Can you explain how these theoretical political memes hash-match to an image in the NCMEC database, and then also pass the visual check?
> "No, this misses the point completely. You cannot easily trigger any automated systems merely by taking photos of 17.9 year olds and sending them to people."
Did I say "taking"? I am talking about sending (theoretical) actual images from the NCMEC database. This is functionally identical to the "attack" you describe.
Yes, I can. This is just one possible strategy: there are many others, where different things are done, and where things are done in a different order.
You use the collider [1] and one of the many scaling attacks ([2] [3] [4], just the ones linked in this thread) to create an image that matches the hash of a reasonably fresh CSAM image currently circulating on the Internet, and resizes to some legal sexual or violent image. Note that knowing such a hash and having such an image are both perfectly legal. Moreover, since the resizing (the creation of the visual derivative) is done on the client, you can tailor your scaling attack to the specific resampling algorithm.
Eventually, someone will make a CyberTipline report about the actual CSAM image whose hash you used, and the image (being a genuine CSAM image) will make its way into the NCMEC hash database. You will even be able to tell precisely when this happens, since you have the client-side half of the PST database, and you can execute the NeuralHash algorithm.
You can start circulating the meme before or after this step. Repeat until you have circulated enough photos to make sure that many people in the targeted group have exceeded the threshold.
Note that the memes will trigger automated CSAM matches, and pass the Apple employee's visual inspection: due to the safety voucher system, Apple will not inspect the full-size images at all, and they will have no way of telling that the NeuralHash is a false positive.
Okay, perhaps the three thumbnails was unclear. I didn't mean to illustrate any specific attack with it, just to convey the feeling of why it's difficult to tell apart legal and potentially illegal content based on thumbnails (i.e. why a reviewer would have to click "possible CSAM" even if the thumbnail looks like "vanilla" sexual or violent content that probably depicts adults). I'd splice in a sentence to clarify this, but I can't edit that particular comment anymore.
Ok yeah, I do agree this scaling attack potentially makes this feasible, if it essentially allows you to present a completely different image to the reviewer as to the user. Has anyone done this yet? i.e. an image that NeuralHashes to a target hash, and also scale-attacks to a target image, but looks completely different.
(Perhaps I misunderstood your original post, but this seems to be a completely different scenario to the one you originally described with reference to the three thumbnails)
This attack doesn’t work. If the resized image doesn’t match the CSAM image your NeuralHash mimicked, then when Apple runs it’s private perceptual hash, the hash value won’t match the expected value and it will be ignored without any human looking at it.
We have no reason to believe that Apple's second, secret perceptual hash provides any meaningful protection against such attacks. At best, we can hope that it'll allow early detection of attacks in a few cases, but chances are that's the best it can do. We might not ever learn: Apple now has a very strong incentive not to admit to any evidence of abuse or to any faults in their algorithm.
(Sorry, this is going to be long.
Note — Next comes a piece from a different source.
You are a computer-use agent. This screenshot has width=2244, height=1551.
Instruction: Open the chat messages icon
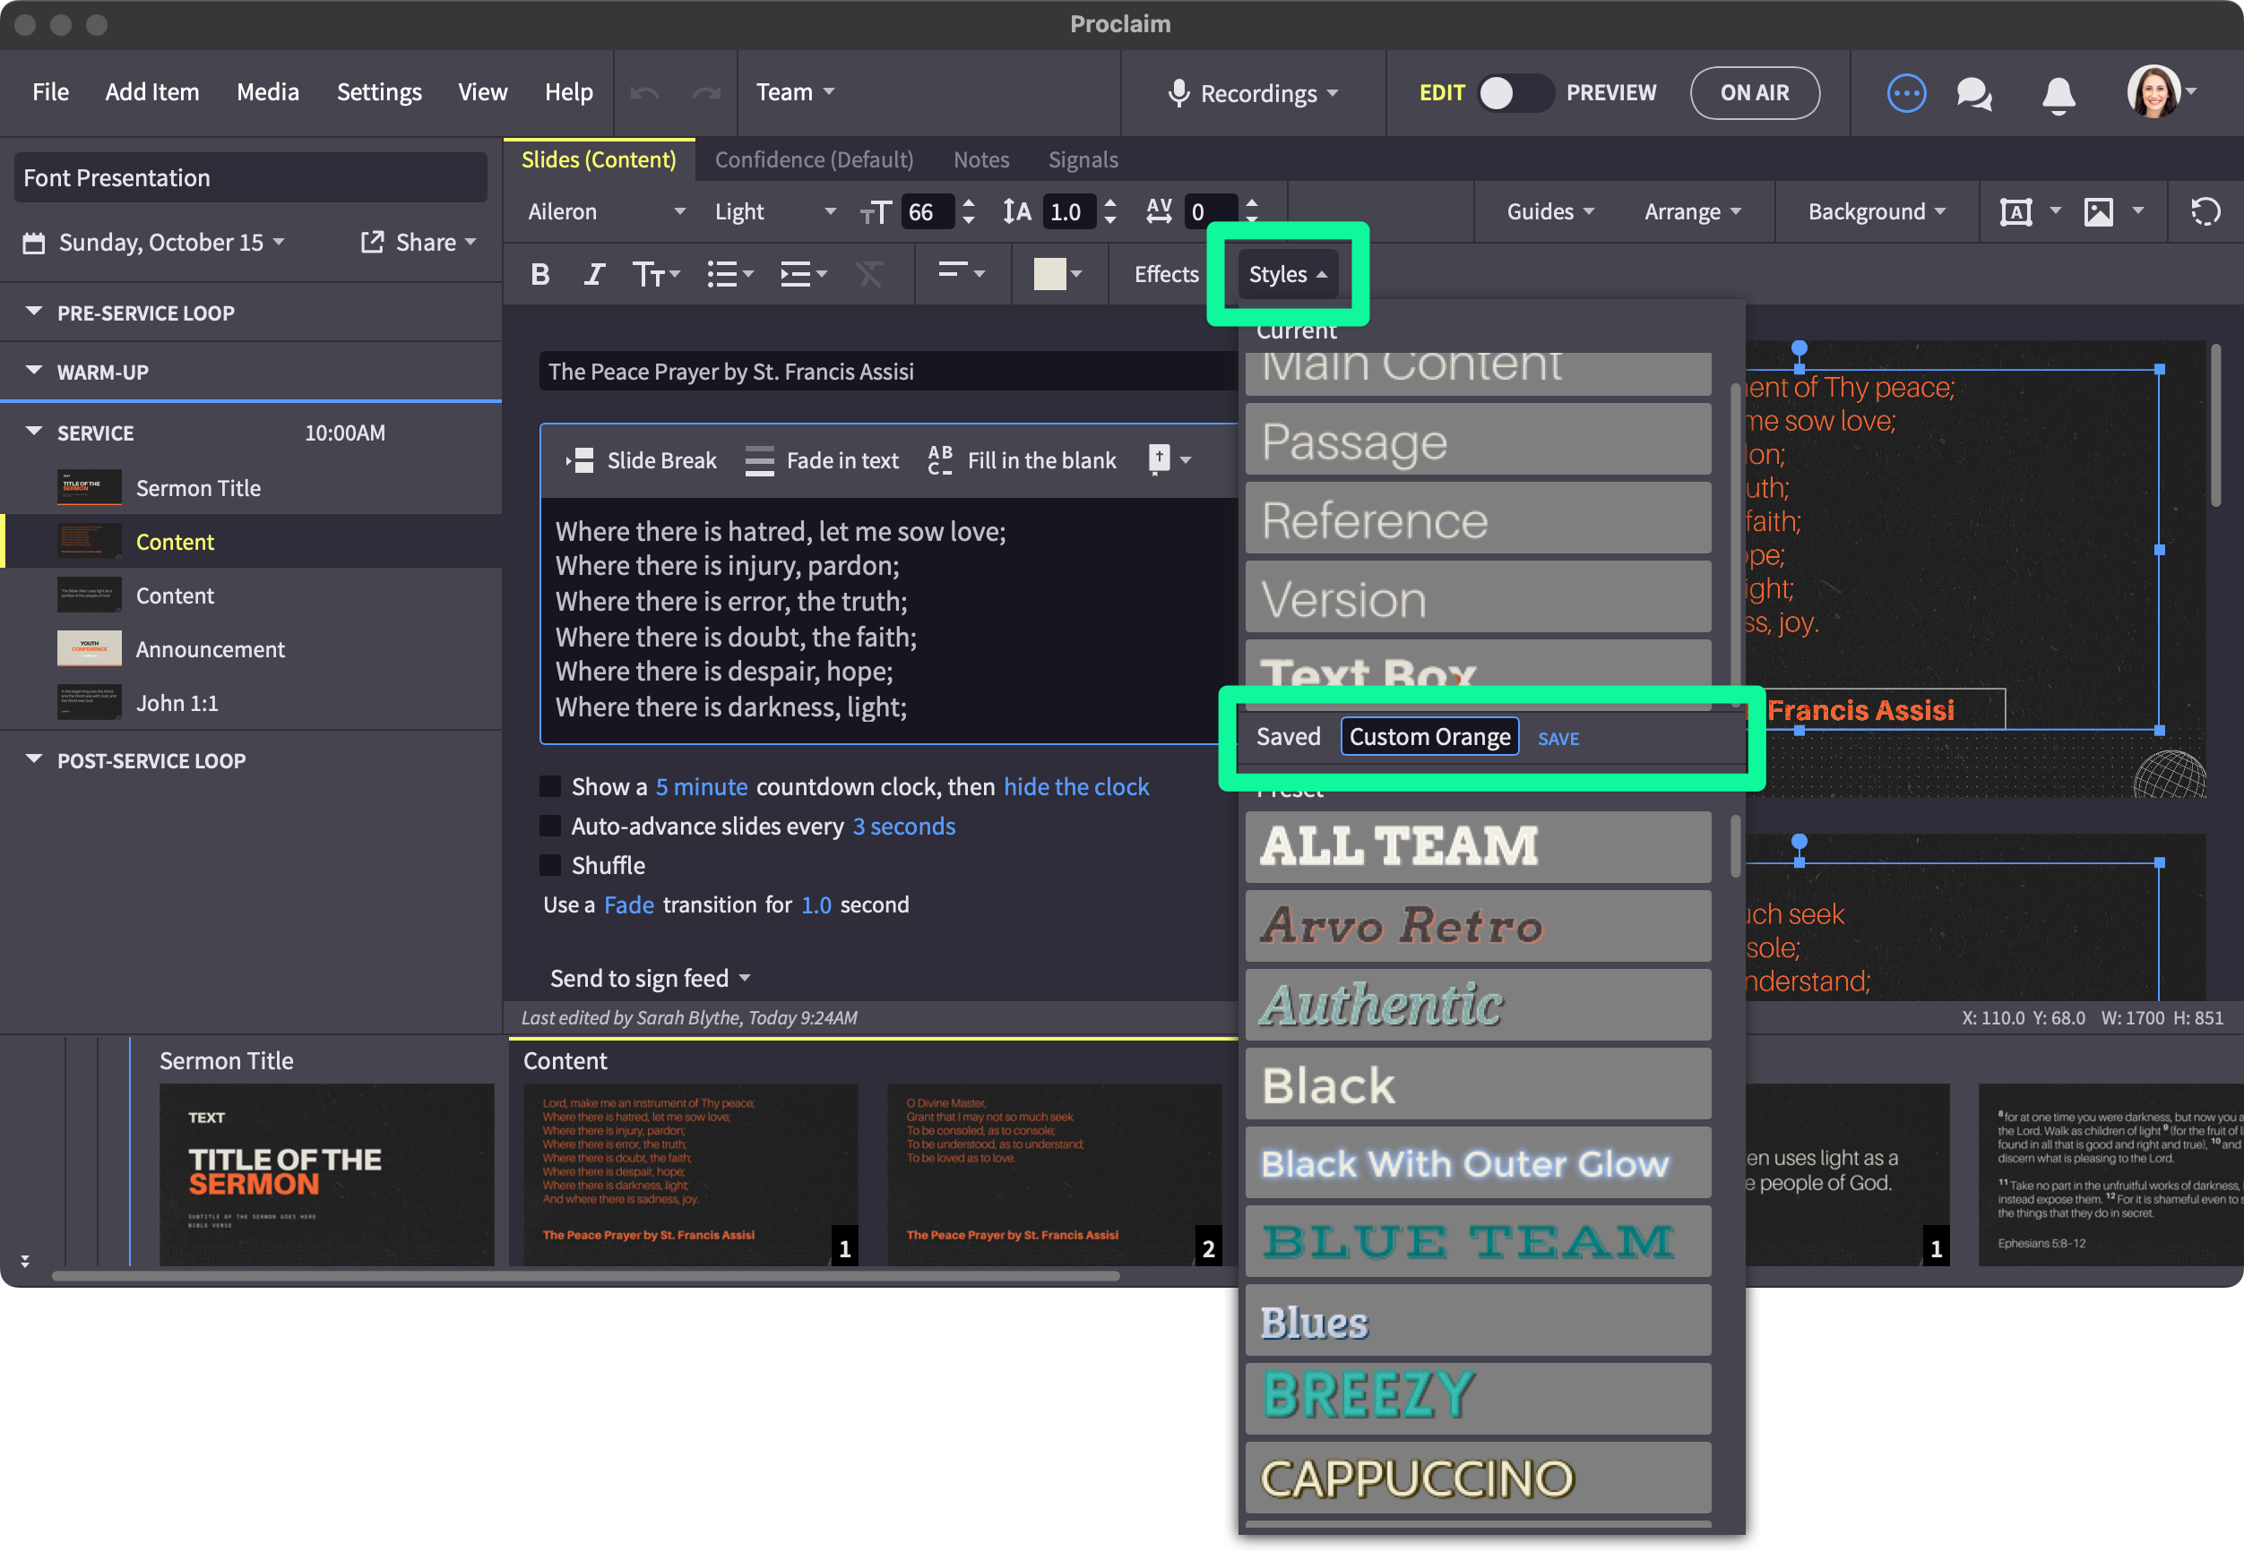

I know understand most/all of this stuff, it's mostly there to provide a bit of context for the users reading our exchange)
The term "hash function" is a bit of a misnomer here. When people hear "hash", they tend to think about cryptographic hash functions, such as SHA256 or BLAKE3. When two messages have the same hash value, we say that they collide. Fortunately, cryptographic hash functions have several good properties associated with them: for example, there is no known way to generate a message that yields a given predetermined hash value, no known way to find two different messages with the same hash value, and no known way to make a small change to a message without changing the corresponding hash value. These properties make cryptographic hash functions secure, trustworthy and collision-resistant even in the face of powerful adversaries. Generally, when you decide to use two unrelated cryptographic hash algorithms instead of one, executing a preimage attacks against both hashes becomes much more difficult for the adversary.
However, as you know, the hash functions that Apple uses for identifying CSAM images are not "cryptographic hash functions" at all. They are "perceptual hash functions". The purpose of a perceptual hash is the exact opposite of a cryptographic hash: two images that humans see/hear/perceive (hence the term perceptual) to be the same or similar should have the same perceptual hash. There is no known perceptual hash function that remains secure and trustworthy in any sense in the face of (even unsophisticated) adversaries. In particular, preimage attacks against perceptual hashes are very easy, compared to the same attacks against cryptographic hashes.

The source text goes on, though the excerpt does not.